ACTIVITY
Gather, from the data below, each line in which the word "status" occurs.

AVAILABLE DATA
========

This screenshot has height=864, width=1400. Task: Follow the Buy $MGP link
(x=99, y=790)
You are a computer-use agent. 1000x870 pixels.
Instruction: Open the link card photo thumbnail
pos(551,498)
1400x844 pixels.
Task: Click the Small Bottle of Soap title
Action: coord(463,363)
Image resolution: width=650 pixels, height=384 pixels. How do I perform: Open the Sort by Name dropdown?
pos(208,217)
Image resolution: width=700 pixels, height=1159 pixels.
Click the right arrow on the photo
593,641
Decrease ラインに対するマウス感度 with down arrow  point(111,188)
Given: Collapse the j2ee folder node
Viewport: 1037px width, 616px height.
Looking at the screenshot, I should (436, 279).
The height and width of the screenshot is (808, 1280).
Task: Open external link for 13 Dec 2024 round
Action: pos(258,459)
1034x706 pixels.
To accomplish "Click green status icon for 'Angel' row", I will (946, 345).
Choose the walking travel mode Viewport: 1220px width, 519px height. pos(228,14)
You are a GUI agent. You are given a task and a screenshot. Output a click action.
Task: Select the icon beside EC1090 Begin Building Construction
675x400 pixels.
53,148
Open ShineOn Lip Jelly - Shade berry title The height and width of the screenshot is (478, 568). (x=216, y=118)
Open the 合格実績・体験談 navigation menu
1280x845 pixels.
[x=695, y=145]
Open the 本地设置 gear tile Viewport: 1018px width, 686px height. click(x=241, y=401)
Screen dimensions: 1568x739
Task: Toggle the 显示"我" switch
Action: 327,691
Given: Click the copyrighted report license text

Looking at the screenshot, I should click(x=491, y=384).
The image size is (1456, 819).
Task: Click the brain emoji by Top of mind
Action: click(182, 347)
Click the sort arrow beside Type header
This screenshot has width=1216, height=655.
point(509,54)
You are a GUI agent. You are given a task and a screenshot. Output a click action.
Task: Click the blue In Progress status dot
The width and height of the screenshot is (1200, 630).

========

TASK ANSWER
To accomplish "Click green status icon for 'Angel' row", I will (946, 345).
Task: Click the blue In Progress status dot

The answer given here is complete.